Perhaps he would have been given more credit if he had accepted that some immigrants do indeed make determined efforts to rise in German society(look at the Vietnamese for example) or if had suggested ways in which the Turkish community could be better motivated. I have written before about a friend, Ayfer, who is now a fashionable hair-dresser in Mitte. One of many children of a gastarbeiter family, she left school early but discovered a passion for hair dressing. The zweite Bildungsweg–far superior to anything we have in Britain–allowed her to catch up with her Abi.Then Vidal Sasoon, Tony and Guy, Meisterbrief. She decided to open her own salon but the bank rejected her as a bad credit risk(single, female, hairdresser, Turkish). Ayfer’s parents then gave up their savings–intended for their retirement in Turkey–so that she could open up the salon. Today she employs four Germans and is of course German herself.

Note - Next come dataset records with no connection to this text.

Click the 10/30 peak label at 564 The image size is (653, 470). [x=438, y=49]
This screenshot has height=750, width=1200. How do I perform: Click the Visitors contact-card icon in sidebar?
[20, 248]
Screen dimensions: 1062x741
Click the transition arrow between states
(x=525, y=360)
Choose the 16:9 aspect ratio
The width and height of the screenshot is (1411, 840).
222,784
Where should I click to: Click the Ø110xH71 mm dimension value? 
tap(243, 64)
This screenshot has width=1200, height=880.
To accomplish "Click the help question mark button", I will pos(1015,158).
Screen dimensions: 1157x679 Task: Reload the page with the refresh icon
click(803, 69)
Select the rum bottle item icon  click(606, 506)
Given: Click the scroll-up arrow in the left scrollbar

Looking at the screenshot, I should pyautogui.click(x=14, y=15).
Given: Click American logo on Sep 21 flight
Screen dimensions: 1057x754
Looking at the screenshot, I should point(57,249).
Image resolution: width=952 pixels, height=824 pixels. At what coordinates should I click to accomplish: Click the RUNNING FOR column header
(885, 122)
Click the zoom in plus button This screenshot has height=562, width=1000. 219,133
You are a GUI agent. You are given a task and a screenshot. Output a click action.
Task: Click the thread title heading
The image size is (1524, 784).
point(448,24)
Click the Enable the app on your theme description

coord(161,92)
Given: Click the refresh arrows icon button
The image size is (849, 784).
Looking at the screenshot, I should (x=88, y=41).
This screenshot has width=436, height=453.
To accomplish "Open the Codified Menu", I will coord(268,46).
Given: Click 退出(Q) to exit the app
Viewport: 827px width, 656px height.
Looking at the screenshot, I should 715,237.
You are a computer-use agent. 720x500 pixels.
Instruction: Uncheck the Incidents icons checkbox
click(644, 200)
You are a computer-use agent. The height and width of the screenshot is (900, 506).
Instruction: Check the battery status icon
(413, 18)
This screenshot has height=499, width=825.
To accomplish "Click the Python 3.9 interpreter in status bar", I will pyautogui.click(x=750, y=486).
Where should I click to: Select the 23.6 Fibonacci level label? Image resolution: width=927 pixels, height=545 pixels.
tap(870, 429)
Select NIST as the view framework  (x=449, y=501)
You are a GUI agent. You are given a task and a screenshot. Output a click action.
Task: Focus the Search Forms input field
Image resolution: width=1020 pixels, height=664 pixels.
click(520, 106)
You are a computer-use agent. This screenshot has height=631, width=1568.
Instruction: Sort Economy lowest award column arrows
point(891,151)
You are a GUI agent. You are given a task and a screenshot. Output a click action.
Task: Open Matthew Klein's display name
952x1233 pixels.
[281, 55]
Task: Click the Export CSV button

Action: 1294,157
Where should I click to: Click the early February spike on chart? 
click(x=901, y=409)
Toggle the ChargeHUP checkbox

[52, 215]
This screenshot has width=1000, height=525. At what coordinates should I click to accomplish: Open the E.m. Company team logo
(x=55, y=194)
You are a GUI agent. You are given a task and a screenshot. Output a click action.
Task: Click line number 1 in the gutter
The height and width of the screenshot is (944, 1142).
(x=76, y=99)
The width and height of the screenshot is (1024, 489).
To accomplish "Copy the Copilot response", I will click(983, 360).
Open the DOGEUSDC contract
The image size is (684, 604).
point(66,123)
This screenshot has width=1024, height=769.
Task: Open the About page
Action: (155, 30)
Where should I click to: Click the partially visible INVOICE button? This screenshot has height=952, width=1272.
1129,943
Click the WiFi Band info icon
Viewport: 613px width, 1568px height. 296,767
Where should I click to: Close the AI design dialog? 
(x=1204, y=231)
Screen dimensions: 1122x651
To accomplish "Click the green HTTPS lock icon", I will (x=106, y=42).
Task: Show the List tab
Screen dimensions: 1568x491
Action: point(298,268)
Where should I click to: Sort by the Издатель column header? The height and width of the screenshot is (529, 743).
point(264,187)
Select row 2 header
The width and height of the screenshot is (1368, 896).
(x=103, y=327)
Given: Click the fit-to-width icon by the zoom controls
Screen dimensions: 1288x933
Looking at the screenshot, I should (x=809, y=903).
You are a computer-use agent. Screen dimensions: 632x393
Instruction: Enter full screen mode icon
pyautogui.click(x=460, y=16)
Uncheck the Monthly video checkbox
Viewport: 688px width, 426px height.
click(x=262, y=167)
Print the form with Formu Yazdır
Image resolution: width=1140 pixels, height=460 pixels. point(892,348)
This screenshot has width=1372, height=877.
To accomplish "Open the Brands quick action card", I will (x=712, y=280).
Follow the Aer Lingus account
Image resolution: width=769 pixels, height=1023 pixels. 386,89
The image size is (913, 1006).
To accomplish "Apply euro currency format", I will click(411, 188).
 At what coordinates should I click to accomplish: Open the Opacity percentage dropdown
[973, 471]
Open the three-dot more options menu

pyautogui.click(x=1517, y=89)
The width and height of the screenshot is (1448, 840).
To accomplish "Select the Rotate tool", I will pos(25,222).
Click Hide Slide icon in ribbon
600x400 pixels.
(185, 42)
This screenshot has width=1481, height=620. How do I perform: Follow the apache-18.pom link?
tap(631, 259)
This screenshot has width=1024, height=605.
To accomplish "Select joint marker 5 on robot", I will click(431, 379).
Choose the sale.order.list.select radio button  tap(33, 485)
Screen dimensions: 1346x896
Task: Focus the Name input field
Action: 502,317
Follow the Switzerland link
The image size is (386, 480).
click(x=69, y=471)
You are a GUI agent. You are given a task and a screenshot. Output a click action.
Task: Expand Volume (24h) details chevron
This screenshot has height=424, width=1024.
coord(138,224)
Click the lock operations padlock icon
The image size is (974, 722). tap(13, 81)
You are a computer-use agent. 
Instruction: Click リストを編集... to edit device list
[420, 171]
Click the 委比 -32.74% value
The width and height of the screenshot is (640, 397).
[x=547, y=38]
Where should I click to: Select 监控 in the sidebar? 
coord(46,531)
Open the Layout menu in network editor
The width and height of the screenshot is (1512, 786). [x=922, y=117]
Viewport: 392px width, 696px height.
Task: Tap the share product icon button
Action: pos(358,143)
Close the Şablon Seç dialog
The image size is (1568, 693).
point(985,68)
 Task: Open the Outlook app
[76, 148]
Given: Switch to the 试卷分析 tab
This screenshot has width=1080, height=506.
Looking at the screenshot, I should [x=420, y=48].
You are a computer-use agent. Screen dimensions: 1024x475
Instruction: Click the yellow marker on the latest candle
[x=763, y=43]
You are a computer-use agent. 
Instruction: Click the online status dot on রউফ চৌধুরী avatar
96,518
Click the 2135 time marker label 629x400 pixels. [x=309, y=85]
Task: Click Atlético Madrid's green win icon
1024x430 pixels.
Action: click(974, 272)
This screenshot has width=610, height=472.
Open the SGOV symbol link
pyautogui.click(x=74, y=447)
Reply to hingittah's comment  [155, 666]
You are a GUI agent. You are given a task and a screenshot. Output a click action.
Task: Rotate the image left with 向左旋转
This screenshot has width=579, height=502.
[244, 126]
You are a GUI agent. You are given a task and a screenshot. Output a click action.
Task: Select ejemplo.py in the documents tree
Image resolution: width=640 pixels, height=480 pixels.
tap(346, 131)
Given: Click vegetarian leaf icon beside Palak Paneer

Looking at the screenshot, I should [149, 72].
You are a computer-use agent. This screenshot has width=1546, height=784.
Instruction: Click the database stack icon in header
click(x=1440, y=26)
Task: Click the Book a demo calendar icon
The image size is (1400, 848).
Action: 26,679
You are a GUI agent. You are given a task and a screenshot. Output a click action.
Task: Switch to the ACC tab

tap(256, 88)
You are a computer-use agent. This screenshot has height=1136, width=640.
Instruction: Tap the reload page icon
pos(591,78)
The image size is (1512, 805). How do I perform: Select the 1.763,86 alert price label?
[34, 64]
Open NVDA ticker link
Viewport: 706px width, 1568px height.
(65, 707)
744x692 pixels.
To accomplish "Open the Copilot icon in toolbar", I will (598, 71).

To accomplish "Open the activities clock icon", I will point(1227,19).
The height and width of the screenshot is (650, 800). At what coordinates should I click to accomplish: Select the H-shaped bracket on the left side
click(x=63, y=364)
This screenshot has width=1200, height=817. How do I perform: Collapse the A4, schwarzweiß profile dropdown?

What does that show us? That the German system really does open up chances for the ambitious–but that it can also throw up obstacles. And that you don’t have to know a single line of Walter von der Vogelweide in order to commit yourself–as Ayfer’s parents did–to a German future for their German-Turkish daughter. These are the mechanisms of social integration. They have to be understood and refined but we are still a long way from Sarrazin’s Abschaffung of Deutschland. A young woman I know, a Sarrazin fan, told me the other day:”Kulturpessimismus ist doch geil!”
But it isn’t reallly. Let’s just remove the hysteria ftrom the debate, look at the problems unblinkingly(that’s why we need Sarrazin to stick around), and see what can be improved. Every major European society has similar issues; it is time that Germany exchanged experiences with some its neighbours, and opened up. It is no use pretending that everything is perfect.